What needs to be done: For the records below, give the number of lines that include the string "agent". Nothing else belongs in the answer.

Recorded information:
· · · · ·

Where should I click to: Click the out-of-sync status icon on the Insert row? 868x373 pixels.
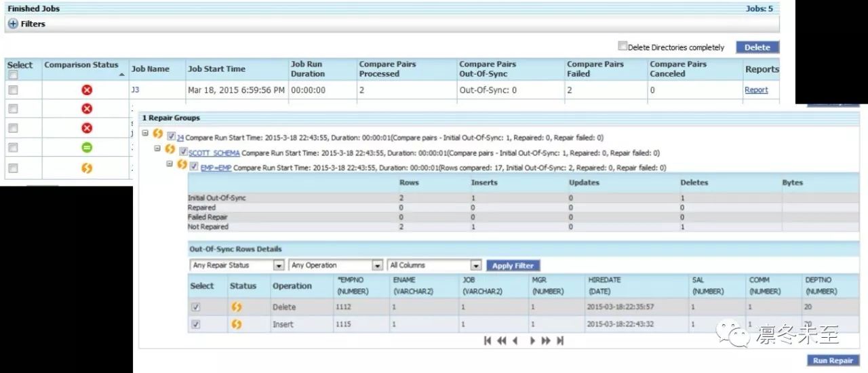coord(237,325)
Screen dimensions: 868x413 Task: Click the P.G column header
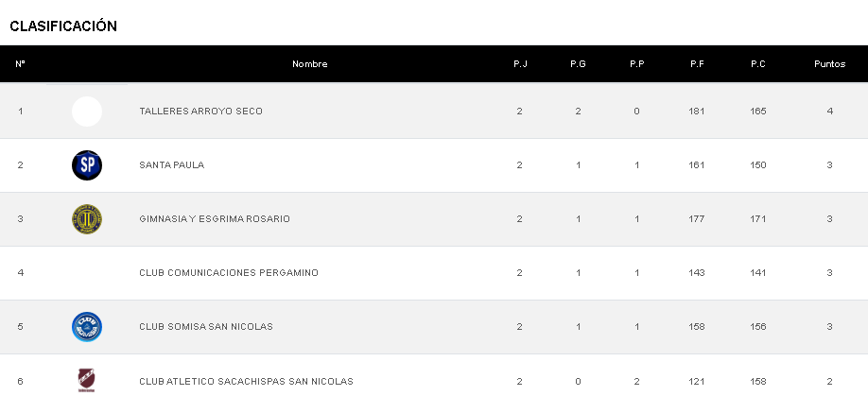578,64
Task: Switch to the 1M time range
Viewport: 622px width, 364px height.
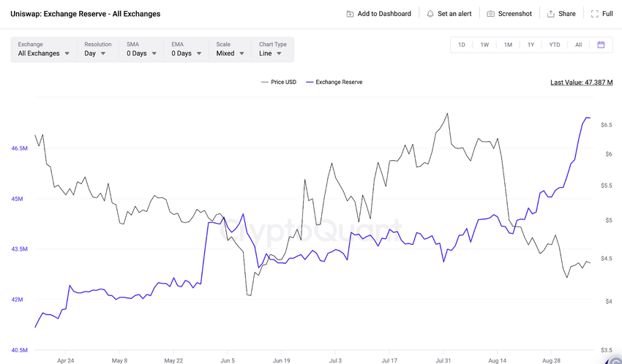Action: 508,45
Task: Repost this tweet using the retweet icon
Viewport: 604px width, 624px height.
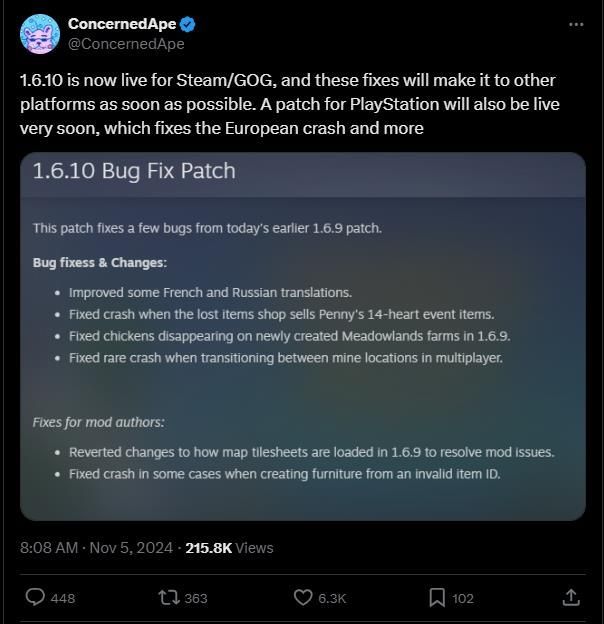Action: tap(169, 597)
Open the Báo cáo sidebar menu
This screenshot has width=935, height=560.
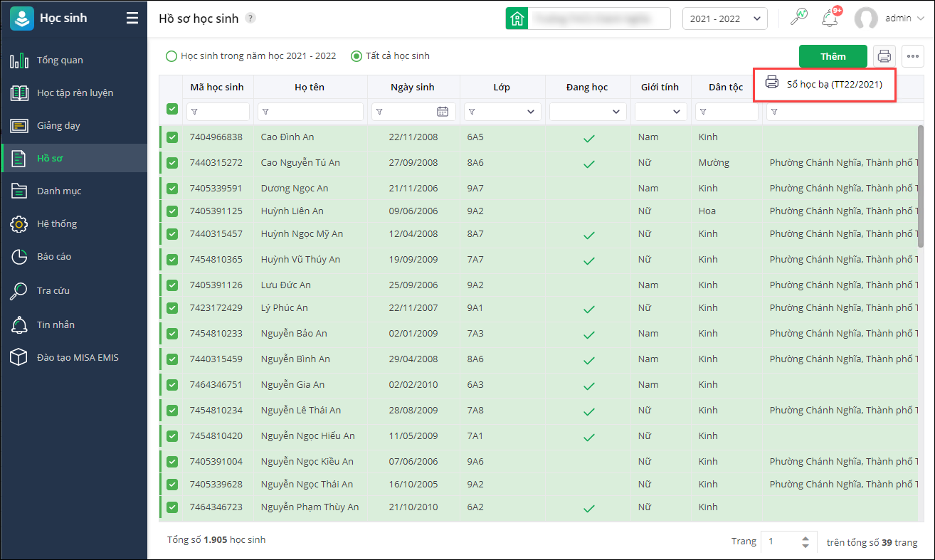click(x=54, y=256)
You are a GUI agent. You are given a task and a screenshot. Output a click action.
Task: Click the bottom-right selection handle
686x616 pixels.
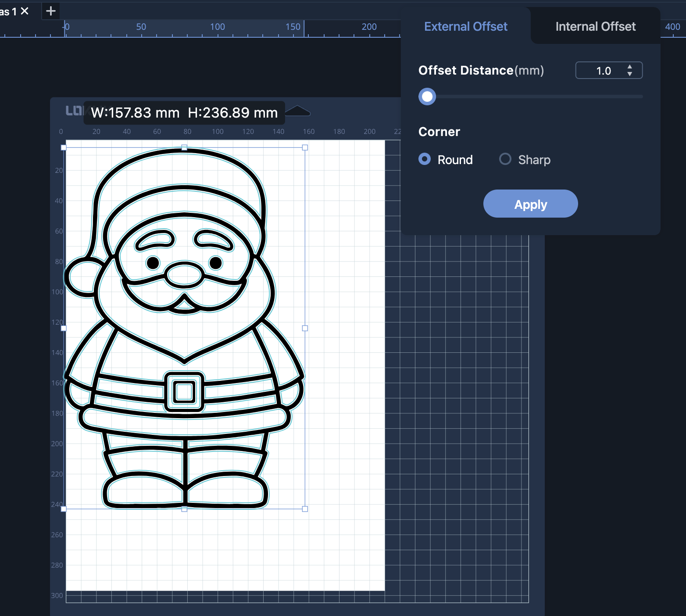click(x=305, y=509)
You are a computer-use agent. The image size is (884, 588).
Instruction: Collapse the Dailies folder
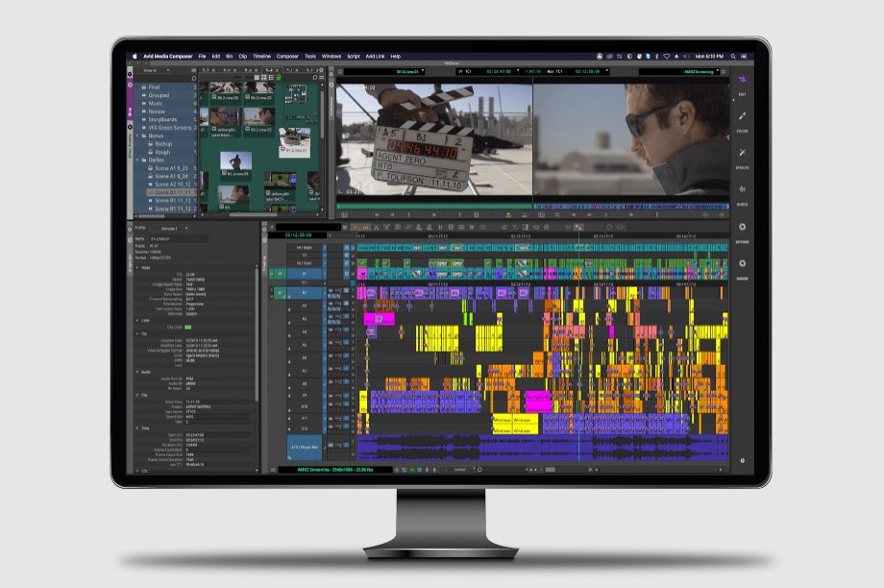137,159
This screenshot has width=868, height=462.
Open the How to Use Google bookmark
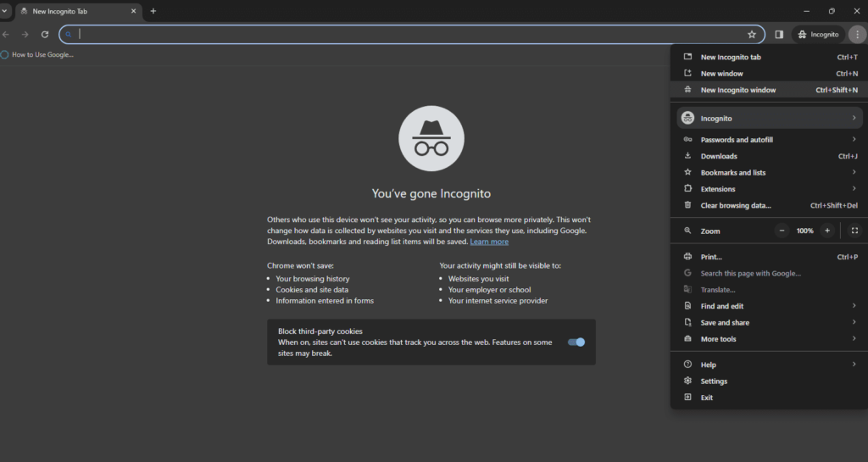pos(38,54)
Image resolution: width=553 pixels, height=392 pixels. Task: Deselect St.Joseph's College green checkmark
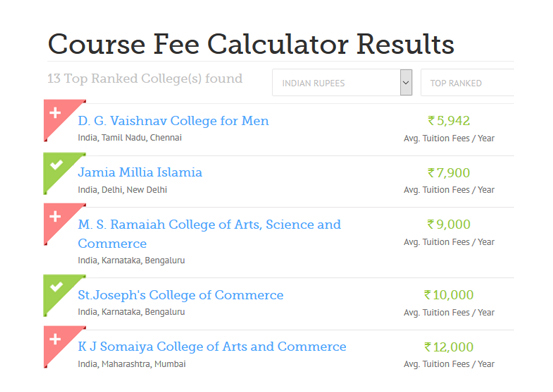56,289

· · · · ·

Written reply: 2